Lawsuit Presents Evidence that OMP, the World' s #1 Professional Skin Care Product Company, Has Improperly Attempted to Prevent Consumers from Obtaining Access to Dr. Obagi's Newest Skin Care Line

ZO Skin Health, Inc. ("ZO"), a company formed to give consumers access to world-renowned dermatologist Dr. Zein Obagi's non-prescription skin care products, today filed suit in California Superior Court challenging the anti-competitive practices of Obagi Medical Products, Inc. ("OMP") ( OMPI). The lawsuit presents evidence that OMP, the world's top distributor of physician-dispensed, prescription skin care products, has engaged in a wide range of unlawful activities to prevent ZO from providing the general consumer market with access to the newest anti-aging skin care products invented by Dr. Obagi.

Summary of the Case

Dr. Zein Obagi is a world-renowned dermatologist who has, over the course of his more than 30-year career, invented some of the most enduringly effective anti-aging skin-care products ever. In 1988, Dr. Obagi founded Worldwide Products Distribution, Inc. ("Worldwide"), the company that would later form the core of Obagi Medical Products, Inc. ("OMP"). OMP provides medical skin-care products to doctors for use on their patients around the world.

In 1997, Dr. Obagi sold a controlling share in OMP to outside investors. A Stonington Partners private equity fund acquired a majority interest in OMP and later took the company public. Even to this day, Dr. Obagi's Nu-Derm System, which he invented in the 1980s, continues to be the economic foundation of OMP's business. And Dr. Obagi remains OMP's second-largest shareholder.

Dr. Obagi recently created a new line of anti-aging skincare. His plan is to make these newly formulated--and highly effective--skin-care products widely available to consumers who do not have the need for, or access to, the physician-dispensed products that OMP sells.

Dr. Obagi first offered OMP the opportunity to market and distribute his new consumer product line because these products are designed to complement and enhance OMP's existing physician-dispensed skin-care lines. And, as OMP's second-largest shareholder, Dr. Obagi wants OMP to realize continued success.

After a lengthy round of discussions--during which Dr. Obagi and ZO shared with OMP highly confidential information -- OMP declined to pursue Dr. Obagi's new products. Instead, ZO distributed Dr. Obagi's new consumer product line. ZO has already had tremendous success, with products now available to consumers at Nordstrom and at leading spas, such as Vdara Hotel and Spa at CityCenter Las Vegas.

OMP responded to ZO's success by engaging in a far-reaching and legally improper campaign to prevent ZO from marketing and selling its line of products. In addition, OMP wrongfully scuttled the sale of ZO to a major Japanese pharmaceutical company. OMP has attempted to justify its campaign against ZO by referring to non-compete clauses--clauses that are unenforceable as a matter of California law and contravene OMP's own Code of Ethics.

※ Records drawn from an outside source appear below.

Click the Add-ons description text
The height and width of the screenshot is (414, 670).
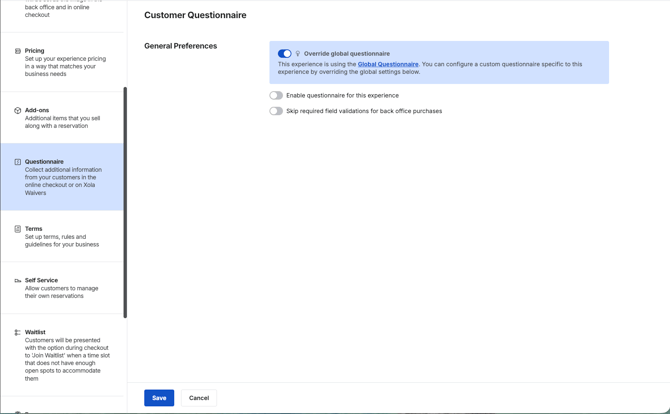(x=62, y=122)
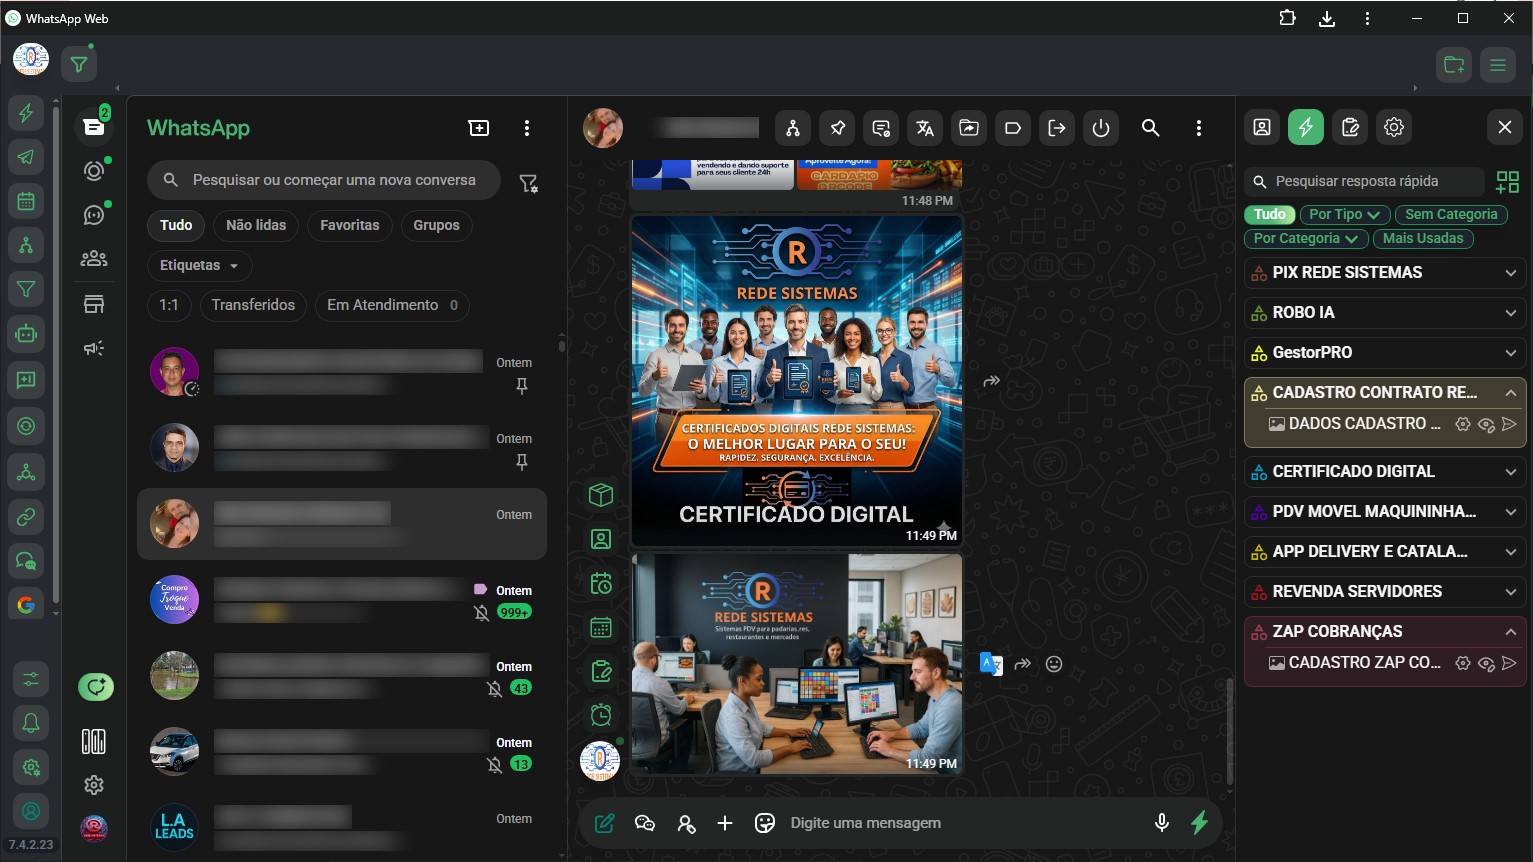1533x862 pixels.
Task: Pin the current conversation using the pin icon
Action: pos(837,128)
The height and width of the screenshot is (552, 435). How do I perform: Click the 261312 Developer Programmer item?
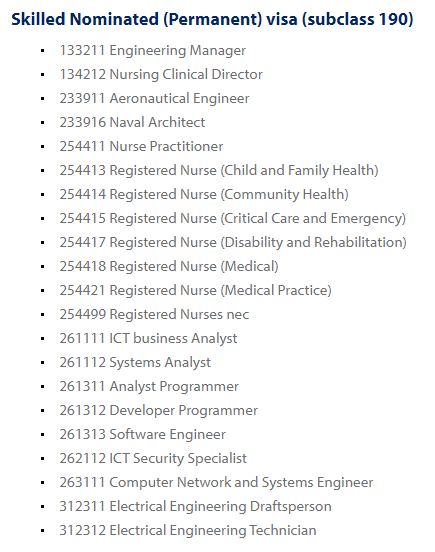click(x=158, y=410)
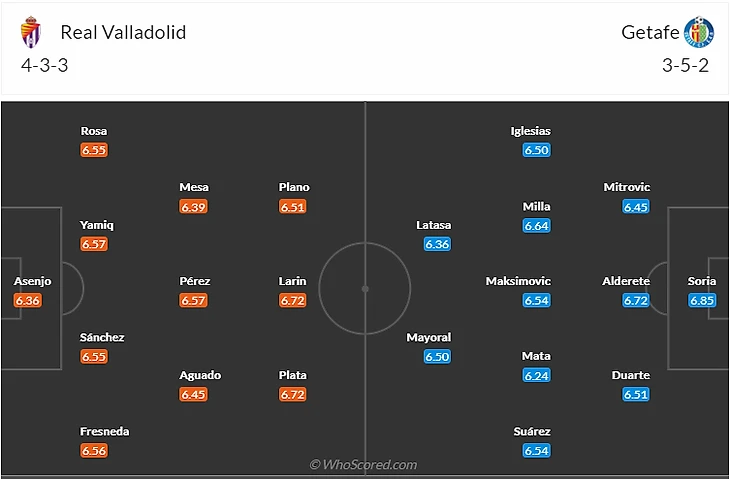The height and width of the screenshot is (479, 730).
Task: Select player Fresneda on the pitch
Action: click(x=105, y=432)
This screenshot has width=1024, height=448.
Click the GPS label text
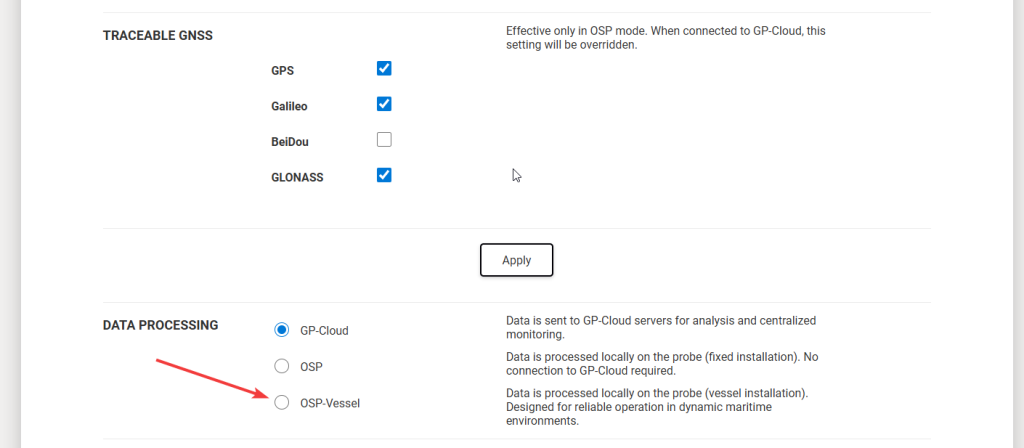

ZO's goals in filing this lawsuit are (i) to halt OMP's illegal campaign against ZO, (ii) to permit ZO's new products to be widely distributed to consumers without threats and wrongful interference, and (iii) to secure just compensation for the damage that OMP's improper campaign has already caused.

OMP's Bad Faith Negotiations with ZO

ZO Skin Health's lawsuit asserts that Dr. Obagi first gave OMP the opportunity to market his new consumer product line. ZO was then formed with OMP's knowledge and expressions of support. But according to the complaint filed today in court, "despite OMP's repeated promises that it was interested in collaborating with ZO on the development, marketing and sales of the ZO Line, and its requests for trade-secret and confidential business information that ZO accommodated, OMP's actions demonstrate that it never acted in good faith and never truly was interested in collaborating with ZO."

OMP's Unlawful Attempts to Prevent Others from Doing Business with ZO

The lawsuit alleges that OMP prevented distributors from selling ZO Skin Health's products. OMP, according to the lawsuit, "told a Canadian distributor that it could not distribute ZO products because such an arrangement supposedly would violate a non-compete clause in a contract between OMP and Dr. Obagi." The lawsuit also indicates that OMP "prevented ZO from using a distributor in Europe by making the same assertion in bad faith. Upon information and belief, OMP has similarly dissuaded other potential customers from working with ZO." Finally, according to the complaint, "one of the biggest skin-care and cosmetic e-commerce companies signed an agreement to purchase and distribute the ZO Line. Upon information and belief, OMP instructed the e-commerce company that it was not allowed to sell ZO products because of a non-compete agreement between OMP and Dr. Obagi. This company has since refused to sell the ZO Line as a result of the claims and threats made by OMP."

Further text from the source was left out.